Waist circumference and sex- and age-adjusted percentile tables: www.gghjournal.com/volume21/1/ab17.cfm; www.idf.org/webdata/docs/mets_definition_children.pdf
BP: www.patient.co.uk/doctor/Hypertension-in-Childhood.htm; for age, sex, height and weight adjusted BP percentile www.nhlbi.nih.gov/health/prof/heart/hbp/hbp_ped.pdf
More frequent measurements if clinically indicated such as menstrual irregularities, nipple discharge, gynaecomastia (in both boys and girls), delayed puberty, etc.

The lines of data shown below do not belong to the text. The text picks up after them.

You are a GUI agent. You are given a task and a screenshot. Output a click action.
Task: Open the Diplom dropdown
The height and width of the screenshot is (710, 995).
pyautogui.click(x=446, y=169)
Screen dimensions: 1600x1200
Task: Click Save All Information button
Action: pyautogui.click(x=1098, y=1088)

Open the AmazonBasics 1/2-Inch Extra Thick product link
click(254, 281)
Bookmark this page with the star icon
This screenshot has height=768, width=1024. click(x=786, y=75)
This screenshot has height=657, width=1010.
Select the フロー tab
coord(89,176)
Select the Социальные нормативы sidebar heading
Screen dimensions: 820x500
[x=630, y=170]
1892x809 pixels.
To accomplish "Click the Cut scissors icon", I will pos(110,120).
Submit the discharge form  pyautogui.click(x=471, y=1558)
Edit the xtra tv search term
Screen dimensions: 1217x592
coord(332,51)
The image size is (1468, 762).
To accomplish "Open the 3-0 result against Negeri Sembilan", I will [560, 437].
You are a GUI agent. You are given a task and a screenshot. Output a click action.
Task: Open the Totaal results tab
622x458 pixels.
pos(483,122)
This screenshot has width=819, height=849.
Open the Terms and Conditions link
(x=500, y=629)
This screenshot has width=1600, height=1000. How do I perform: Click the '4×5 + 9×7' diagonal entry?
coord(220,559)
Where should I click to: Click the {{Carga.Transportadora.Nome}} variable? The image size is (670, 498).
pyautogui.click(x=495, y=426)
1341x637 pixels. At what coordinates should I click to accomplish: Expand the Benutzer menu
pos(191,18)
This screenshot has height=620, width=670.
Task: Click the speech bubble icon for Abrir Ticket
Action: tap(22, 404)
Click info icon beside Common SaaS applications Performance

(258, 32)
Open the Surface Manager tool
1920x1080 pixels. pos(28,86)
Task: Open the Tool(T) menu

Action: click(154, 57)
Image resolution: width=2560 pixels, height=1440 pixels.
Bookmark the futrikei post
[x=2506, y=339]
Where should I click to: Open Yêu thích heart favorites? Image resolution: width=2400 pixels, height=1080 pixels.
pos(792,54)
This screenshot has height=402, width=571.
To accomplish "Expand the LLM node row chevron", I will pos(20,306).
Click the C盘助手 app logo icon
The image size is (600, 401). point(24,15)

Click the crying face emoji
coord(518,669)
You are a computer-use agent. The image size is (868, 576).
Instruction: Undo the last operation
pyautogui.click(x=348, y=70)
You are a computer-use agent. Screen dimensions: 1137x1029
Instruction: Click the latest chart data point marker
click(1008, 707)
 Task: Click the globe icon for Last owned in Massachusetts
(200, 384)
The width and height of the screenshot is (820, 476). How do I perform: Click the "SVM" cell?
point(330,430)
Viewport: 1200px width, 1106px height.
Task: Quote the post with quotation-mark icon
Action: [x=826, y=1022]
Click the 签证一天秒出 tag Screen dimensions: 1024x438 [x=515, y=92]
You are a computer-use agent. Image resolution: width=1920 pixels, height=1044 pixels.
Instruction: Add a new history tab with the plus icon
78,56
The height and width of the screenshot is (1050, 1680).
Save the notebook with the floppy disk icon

OGTT: Oral Glucose Tolerance Test, TSH: Thyroid Stimulating Hormone
Conclusion
Problematic weight gain and its potential cardiac and metabolic effects can become established within weeks of antipsychotic treatment initiation. Psychiatrists and GPs, with their medical training and role in prescribing, have a particular responsibility to actively intervene to promote physical wellbeing and protect cardiometabolic health for these young people. A prevention approach is badly needed to address the antipsychotic-induced metabolic disturbances constituting the metabolic syndrome if we are to avoid the consequences in physical ill-health that continue to blight the future lives of these young people.
Footnotes
Funding
This research received no specific grant from any funding agency in the public, commercial or not-for-profit sectors.
Declaration of interest
DS is Joint editor in receipt of royalties for the Wiley Blackwell publication Promoting Recovery in Early Psychosis (2010; ISBN 978-1-4051-4894-8); received a fee for a keynote presentation on early intervention in psychosis with a particular focus on the physical health issues from Jansen Cilag; and provides paid consultancy to the National Audit of Schizophrenia, Royal College of Psychiatrists’ Centre for Quality Improvement from May 2010 and ongoing. JC has received an unrestricted educational grant from Janssen-Cilag and speaker honoraria from Pfizer, Astra-Zeneca and Jansen-Cilag. DS is the Trustee for Rethink Mental Illness; Current member of two Guideline Development Groups (GDG) for NICE: a) NICE guidance for children and young people affected by psychosis and schizophrenia; and b) NICE guidance for adults with psychosis and schizophrenia (the views expressed in this paper are not those of either GDG, NCCMH or NICE); Joint editor in receipt of royalties for the Wiley Blackwell publication Promoting Recovery in Early Psychosis (2010; ISBN 978-1-4051-4894-8); received a fee for a keynote presentation on early intervention in psychosis with a particular focus on the physical health issues from Jansen Cilag; attended an educational meeting on September 22nd 2010 in Southampton; and provides paid consultancy to the National Audit of Schizophrenia, Royal College of Psychiatrists’ Centre for Quality Improvement from May 2010 and ongoing.